Post n°1 pubblicato il 18 Settembre 2006 da Don.Juan_De.Marco
 

Tavolo verde, sigarette riposte con cura pronte all’uso, fiches colorate e rumorose che ti guardano con aria sospetta, vociare che mano a mano scema in un silenzio da situazione critica, foglio con i crediti (e i debiti...) che schizza da una parte all’altra perché porta sfiga, chip, vedo, rilancio, passo, buio, servito, giochini.....

Questo è il poker, o meglio ciò che si vede e si sente e che si ripropone in modo ritmico, cadenzato, rituale.

Ogni giocatore poi ha il suo stile, i suoi vezzi, i suoi pensieri.

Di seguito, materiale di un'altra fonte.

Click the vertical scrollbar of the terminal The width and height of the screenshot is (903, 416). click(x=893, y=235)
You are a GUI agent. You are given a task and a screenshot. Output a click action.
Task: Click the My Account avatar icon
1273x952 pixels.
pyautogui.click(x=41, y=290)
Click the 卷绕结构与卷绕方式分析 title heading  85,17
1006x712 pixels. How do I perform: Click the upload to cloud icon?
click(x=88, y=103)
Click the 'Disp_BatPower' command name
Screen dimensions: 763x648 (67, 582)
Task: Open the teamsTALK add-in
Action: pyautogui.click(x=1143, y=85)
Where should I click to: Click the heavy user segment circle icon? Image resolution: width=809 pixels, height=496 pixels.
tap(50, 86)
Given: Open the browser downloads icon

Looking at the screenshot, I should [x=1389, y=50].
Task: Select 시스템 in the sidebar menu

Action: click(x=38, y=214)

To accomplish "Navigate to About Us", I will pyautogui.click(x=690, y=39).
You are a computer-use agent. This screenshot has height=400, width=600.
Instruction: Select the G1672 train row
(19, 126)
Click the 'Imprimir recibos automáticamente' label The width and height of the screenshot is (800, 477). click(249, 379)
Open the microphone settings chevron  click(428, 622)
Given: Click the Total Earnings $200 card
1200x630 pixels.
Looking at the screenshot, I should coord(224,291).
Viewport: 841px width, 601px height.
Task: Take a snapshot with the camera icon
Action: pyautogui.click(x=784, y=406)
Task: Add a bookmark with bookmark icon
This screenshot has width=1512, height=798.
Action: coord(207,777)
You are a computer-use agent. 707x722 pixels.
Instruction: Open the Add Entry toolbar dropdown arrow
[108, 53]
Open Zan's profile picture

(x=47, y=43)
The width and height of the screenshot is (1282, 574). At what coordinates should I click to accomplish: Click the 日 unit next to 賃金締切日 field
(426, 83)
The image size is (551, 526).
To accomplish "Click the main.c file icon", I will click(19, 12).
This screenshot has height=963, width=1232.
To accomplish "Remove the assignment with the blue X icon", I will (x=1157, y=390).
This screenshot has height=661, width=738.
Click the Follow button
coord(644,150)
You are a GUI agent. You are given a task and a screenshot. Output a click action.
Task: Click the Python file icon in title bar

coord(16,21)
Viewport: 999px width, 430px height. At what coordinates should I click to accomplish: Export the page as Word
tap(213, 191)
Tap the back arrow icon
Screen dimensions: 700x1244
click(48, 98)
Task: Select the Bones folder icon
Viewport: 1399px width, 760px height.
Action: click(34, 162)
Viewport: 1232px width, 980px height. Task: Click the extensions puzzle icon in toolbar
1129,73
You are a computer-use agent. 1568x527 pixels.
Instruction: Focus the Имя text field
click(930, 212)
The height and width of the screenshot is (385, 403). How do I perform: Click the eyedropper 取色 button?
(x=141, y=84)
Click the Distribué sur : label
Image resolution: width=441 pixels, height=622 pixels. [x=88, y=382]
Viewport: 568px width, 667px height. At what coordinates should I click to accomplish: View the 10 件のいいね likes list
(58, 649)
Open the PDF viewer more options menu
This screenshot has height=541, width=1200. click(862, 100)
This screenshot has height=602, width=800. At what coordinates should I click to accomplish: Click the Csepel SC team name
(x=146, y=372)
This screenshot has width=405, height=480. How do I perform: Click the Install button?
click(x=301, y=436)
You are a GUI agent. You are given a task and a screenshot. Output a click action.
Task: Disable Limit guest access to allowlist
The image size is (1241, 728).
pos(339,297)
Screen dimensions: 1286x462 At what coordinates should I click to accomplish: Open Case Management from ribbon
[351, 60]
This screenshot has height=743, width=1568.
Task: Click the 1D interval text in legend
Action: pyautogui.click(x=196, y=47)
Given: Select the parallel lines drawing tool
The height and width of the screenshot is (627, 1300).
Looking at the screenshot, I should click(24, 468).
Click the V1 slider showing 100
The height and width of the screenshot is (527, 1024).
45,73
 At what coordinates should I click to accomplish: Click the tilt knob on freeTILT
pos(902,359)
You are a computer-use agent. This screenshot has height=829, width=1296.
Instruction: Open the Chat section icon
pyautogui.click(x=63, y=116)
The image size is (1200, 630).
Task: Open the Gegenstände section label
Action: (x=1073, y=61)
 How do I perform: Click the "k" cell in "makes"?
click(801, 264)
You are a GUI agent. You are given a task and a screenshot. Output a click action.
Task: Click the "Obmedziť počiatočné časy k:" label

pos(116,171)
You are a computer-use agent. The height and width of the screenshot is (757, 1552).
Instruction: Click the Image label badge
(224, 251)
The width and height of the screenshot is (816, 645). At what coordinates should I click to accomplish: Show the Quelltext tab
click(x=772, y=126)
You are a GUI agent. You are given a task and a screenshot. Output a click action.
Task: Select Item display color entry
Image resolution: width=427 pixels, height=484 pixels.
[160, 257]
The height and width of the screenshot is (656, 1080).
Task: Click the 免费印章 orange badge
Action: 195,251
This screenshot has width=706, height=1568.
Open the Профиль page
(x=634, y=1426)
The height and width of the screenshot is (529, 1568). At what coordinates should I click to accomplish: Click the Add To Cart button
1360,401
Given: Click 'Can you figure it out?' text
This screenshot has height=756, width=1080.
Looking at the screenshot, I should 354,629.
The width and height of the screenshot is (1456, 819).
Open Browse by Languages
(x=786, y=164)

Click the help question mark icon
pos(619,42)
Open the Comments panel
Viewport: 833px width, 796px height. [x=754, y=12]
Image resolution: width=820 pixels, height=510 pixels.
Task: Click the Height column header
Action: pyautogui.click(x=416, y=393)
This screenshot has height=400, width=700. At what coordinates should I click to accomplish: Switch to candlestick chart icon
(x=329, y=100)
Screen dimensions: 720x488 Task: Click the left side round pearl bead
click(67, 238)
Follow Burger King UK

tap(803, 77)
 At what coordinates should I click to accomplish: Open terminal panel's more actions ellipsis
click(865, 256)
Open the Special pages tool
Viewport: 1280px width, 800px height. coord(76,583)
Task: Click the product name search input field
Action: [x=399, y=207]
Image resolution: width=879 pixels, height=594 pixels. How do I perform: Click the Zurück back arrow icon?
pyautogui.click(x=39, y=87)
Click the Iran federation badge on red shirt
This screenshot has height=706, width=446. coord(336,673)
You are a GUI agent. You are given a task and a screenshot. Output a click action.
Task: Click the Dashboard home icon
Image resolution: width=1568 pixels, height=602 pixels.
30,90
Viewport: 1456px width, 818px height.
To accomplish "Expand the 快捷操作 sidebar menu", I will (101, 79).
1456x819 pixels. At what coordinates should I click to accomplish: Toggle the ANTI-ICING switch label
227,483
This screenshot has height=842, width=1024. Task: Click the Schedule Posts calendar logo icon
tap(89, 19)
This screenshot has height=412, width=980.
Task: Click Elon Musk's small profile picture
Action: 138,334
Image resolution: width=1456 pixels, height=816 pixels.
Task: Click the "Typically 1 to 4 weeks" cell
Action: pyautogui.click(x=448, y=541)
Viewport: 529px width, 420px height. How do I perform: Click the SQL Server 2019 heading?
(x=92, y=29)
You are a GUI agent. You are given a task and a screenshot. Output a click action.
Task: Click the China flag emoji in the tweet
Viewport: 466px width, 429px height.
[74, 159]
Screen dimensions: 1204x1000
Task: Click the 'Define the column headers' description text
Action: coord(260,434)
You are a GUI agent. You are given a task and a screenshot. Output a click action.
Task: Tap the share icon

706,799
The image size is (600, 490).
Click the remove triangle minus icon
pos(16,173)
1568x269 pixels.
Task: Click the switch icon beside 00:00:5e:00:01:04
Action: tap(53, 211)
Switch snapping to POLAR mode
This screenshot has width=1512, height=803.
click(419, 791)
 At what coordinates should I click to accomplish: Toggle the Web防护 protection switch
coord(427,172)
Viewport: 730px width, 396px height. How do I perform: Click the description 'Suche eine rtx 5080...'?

C’è chi fa le “barricate”, chi dispone con cura certosina le fiches in tanti ordinati mucchietti, chi scarta sempre la carta sbagliata, chi bluffa ma gli trema l’occhio, chi ha culo e non ha bisogno di bluffare, chi morso dalla tarantola di nome iella gira e rigira la sedia, chi rimpiange quelle belle e sane partite a monopoli, chi vuole partire per il Costarica e ha deciso di farlo con i nostri soldi, chi ripensa a quelle ultime parole pronunciate incautamente dalla sua dolce consorte “amore, sento che stasera vincerai...”.

Infine c’è un detto che ogni buon pokerista ripete puntualmente e che noi abbiamo preso alla lettera: “i conti si fanno sulla tromba delle scale”, che parafrasando suona più o meno così: “tanto nun’ se damo ‘na lira, no?”